SUID more explanation needed
 
I'm trying to understand SUID functionality.

So what I try is to create script.sh which modifies let say file a.txt.
The script.sh is owned by specific user, let say test1 and group test1. Also file a.txt is same user and group. Now I do not allow to write for other users to file a.txt, however I set rws------ on script.sh (SUID is set)
File a.txt has permissions rwxr--r--. Now when I execute script.sh as user test2 I got permission error on a.txt.
I understood execution of script.sh is fired from user test2 but as it was run by user test1 who actually has write permisions to a.txt file.
Must be I understand it wrongly. I understood user test2 can't modify a.txt file directly but using script.sh may change accordingly if script.sh requires it.

scasey 09-08-2019 05:00 PM

Quote:

Originally Posted by makupl (Post 6034646)
I'm trying to understand SUID functionality.

So what I try is to create script.sh which modifies let say file a.txt.
The script.sh is owned by specific user, let say test1 and group test1. Also file a.txt is same user and group. Now I do not allow to write for other users to file a.txt, however I set rws------ on script.sh (SUID is set)
File a.txt has permissions rwxr--r--. Now when I execute script.sh as user test2 I got permission error on a.txt.
I understood execution of script.sh is fired from user test2 but as it was run by user test1 who actually has write permisions to a.txt file.
Must be I understand it wrongly. I understood user test2 can't modify a.txt file directly but using script.sh may change accordingly if script.sh requires it.
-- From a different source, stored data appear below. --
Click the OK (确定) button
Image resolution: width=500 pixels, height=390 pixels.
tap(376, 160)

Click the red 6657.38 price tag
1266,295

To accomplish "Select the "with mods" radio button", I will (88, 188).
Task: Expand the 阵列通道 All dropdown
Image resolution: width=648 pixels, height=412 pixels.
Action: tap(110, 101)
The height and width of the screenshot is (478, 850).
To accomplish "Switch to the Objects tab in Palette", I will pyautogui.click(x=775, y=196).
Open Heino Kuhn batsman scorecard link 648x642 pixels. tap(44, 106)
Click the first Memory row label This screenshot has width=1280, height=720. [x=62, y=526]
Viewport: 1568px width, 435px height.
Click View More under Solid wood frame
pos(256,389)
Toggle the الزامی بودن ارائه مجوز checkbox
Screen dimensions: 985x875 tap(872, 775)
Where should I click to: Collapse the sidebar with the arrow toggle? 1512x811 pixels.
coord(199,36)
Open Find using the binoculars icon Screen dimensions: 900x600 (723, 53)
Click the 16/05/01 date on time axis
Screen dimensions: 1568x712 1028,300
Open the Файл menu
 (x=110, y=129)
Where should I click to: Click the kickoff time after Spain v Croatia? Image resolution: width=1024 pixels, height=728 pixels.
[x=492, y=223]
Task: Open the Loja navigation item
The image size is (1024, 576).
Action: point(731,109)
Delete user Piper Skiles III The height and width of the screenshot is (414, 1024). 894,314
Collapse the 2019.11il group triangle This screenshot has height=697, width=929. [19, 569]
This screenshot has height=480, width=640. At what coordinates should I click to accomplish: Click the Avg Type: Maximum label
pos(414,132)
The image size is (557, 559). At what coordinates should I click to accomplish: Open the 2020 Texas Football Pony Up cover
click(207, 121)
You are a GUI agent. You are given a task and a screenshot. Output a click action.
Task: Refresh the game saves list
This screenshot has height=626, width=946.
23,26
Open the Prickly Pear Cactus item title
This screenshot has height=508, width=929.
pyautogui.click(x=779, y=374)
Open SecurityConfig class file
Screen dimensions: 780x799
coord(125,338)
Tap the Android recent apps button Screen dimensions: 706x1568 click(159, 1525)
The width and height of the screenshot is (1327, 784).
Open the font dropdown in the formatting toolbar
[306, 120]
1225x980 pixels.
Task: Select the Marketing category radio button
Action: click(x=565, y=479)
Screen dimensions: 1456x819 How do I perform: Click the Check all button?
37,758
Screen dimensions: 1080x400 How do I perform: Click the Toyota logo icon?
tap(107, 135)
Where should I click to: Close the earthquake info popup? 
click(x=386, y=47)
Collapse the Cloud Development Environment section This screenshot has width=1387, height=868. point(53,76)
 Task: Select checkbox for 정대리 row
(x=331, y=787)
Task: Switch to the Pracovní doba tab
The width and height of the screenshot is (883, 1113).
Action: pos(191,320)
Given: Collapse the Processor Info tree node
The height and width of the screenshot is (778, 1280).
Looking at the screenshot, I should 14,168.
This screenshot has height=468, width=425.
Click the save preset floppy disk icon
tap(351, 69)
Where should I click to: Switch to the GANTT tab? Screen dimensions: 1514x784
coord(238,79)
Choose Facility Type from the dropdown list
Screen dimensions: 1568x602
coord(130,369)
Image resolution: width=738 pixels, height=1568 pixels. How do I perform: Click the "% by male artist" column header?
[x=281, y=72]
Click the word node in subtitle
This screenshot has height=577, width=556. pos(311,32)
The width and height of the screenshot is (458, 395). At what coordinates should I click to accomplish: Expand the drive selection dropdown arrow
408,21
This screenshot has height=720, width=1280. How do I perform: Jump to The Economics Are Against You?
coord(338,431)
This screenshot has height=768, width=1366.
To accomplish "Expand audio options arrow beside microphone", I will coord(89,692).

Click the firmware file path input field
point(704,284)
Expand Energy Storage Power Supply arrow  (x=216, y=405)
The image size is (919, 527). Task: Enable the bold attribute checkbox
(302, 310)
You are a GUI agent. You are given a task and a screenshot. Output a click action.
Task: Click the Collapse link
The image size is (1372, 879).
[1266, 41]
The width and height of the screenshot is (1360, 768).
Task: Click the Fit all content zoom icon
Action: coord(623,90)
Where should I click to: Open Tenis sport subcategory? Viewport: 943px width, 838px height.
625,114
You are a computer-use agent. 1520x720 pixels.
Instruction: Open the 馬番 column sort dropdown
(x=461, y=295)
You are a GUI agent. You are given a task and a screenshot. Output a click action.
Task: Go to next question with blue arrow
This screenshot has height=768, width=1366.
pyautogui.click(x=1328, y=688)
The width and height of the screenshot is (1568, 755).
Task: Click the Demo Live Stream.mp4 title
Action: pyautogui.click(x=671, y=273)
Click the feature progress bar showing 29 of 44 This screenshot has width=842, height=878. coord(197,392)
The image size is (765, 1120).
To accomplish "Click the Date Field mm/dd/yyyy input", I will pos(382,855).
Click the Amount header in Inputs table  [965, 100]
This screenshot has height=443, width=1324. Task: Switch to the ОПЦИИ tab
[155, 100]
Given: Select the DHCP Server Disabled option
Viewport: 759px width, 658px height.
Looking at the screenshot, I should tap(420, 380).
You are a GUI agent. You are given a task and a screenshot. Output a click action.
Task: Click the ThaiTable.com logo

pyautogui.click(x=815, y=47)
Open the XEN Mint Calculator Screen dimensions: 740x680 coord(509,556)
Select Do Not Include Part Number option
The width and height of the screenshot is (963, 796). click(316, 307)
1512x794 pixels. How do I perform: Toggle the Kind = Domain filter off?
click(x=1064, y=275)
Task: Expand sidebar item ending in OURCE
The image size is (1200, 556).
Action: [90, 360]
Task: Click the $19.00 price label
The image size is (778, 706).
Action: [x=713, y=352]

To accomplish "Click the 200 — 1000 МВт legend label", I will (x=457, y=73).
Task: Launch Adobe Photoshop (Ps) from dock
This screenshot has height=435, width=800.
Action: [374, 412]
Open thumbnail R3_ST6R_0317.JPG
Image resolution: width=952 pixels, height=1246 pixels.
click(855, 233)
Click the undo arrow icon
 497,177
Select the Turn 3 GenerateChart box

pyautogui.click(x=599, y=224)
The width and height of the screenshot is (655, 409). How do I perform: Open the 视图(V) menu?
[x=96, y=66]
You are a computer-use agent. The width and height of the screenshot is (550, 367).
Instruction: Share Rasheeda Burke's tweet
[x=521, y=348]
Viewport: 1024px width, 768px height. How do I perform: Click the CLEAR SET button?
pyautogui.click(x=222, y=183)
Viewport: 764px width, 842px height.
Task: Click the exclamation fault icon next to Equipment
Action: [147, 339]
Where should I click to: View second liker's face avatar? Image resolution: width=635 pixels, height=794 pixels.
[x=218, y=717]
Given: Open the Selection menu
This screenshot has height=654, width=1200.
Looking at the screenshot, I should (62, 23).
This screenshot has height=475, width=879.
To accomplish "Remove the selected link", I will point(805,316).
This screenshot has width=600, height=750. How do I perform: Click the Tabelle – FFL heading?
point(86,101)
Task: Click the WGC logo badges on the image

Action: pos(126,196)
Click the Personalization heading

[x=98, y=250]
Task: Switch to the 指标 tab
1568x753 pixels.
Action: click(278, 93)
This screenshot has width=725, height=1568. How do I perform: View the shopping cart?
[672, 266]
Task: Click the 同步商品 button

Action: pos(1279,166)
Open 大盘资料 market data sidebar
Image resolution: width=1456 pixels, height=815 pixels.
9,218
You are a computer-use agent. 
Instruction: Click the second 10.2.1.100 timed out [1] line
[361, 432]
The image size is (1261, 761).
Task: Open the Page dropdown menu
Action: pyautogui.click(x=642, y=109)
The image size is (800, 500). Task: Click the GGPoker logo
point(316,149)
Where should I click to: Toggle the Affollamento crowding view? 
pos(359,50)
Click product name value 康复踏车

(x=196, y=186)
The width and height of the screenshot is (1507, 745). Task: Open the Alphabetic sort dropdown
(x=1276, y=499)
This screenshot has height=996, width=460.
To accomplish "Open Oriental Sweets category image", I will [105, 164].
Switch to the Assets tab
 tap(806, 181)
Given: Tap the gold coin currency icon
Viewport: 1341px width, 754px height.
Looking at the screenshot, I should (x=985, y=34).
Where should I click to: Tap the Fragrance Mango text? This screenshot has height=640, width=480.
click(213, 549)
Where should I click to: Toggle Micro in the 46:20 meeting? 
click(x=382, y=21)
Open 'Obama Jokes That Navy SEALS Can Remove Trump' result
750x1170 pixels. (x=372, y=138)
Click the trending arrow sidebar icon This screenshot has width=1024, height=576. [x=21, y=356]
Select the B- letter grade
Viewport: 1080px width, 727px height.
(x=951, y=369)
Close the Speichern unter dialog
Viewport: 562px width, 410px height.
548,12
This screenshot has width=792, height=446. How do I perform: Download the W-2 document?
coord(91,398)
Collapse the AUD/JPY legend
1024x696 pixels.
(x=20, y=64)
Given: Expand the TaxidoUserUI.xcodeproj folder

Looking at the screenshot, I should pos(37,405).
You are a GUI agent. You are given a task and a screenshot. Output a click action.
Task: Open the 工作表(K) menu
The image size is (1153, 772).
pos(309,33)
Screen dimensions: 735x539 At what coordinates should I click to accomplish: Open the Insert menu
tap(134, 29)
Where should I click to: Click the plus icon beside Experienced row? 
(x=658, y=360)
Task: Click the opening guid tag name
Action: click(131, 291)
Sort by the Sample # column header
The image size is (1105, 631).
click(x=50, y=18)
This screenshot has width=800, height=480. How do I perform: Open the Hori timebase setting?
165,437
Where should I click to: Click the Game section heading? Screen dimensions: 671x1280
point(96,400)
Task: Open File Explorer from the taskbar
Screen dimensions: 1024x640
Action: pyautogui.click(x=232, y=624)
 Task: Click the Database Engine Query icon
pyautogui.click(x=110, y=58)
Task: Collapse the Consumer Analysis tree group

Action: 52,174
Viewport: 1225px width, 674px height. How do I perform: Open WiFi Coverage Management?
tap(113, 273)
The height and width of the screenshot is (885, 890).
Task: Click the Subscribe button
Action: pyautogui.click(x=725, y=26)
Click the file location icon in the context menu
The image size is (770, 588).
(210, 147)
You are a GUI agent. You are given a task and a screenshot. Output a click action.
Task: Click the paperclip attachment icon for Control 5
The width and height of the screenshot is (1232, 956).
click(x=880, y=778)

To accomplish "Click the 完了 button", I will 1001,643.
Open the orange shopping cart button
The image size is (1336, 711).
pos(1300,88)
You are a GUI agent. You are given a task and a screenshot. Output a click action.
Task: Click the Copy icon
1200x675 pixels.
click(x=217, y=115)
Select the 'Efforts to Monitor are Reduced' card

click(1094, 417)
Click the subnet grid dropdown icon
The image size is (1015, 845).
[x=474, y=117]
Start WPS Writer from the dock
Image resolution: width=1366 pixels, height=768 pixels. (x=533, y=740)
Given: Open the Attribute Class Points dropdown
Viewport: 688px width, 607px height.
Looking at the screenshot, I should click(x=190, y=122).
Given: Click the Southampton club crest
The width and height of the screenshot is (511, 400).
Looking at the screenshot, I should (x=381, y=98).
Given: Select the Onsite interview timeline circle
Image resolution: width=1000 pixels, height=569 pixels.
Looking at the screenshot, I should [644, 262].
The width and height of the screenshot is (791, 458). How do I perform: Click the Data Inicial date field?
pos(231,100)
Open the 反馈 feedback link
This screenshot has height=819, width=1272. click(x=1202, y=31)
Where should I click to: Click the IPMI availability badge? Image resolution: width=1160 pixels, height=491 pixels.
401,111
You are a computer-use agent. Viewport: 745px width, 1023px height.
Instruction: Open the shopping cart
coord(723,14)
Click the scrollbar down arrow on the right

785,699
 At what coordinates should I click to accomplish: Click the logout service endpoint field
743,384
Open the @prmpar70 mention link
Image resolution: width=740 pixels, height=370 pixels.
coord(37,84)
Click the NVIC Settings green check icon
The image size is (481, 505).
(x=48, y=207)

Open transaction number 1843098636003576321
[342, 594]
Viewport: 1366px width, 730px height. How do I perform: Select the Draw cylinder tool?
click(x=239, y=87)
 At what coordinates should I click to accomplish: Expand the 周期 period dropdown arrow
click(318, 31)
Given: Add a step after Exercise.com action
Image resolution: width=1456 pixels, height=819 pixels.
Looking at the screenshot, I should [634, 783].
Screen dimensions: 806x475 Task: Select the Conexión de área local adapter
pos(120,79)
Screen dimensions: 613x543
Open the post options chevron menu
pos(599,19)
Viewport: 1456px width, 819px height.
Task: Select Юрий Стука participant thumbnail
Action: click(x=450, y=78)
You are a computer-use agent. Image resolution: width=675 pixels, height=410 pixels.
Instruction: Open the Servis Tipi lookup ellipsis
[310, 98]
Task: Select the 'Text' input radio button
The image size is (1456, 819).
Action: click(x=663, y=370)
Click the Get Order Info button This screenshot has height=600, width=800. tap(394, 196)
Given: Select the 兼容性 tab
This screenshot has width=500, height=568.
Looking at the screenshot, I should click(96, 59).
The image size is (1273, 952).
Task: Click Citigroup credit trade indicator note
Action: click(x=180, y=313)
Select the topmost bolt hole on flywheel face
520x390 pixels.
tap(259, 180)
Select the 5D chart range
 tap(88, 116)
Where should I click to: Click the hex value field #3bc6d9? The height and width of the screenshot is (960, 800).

Are you sure the permission error is on a.txt and not on the script itself?
Best would be for you to post the actual command run and the result you got, in code tags. Also the actual result of the ls -l command on the script and the text file.

If
Code:

-rws------ test1 test1 Sep  7 10:10 script.sh
Then user test2 can't read the file to execute it. It probably needs to be
Code:

-rwsr--r-- test1 test1 Sep  7 10:10 script.sh
## or maybe...I'm fuzzy about this
-rwsr-xr-x test1 test1 Sep  7 10:10 script.sh

As I understand it, SUID is used to grant the permissions of user test1 to the script when executed by some other user. It does not grant access to the script. That must still be given in the normal way.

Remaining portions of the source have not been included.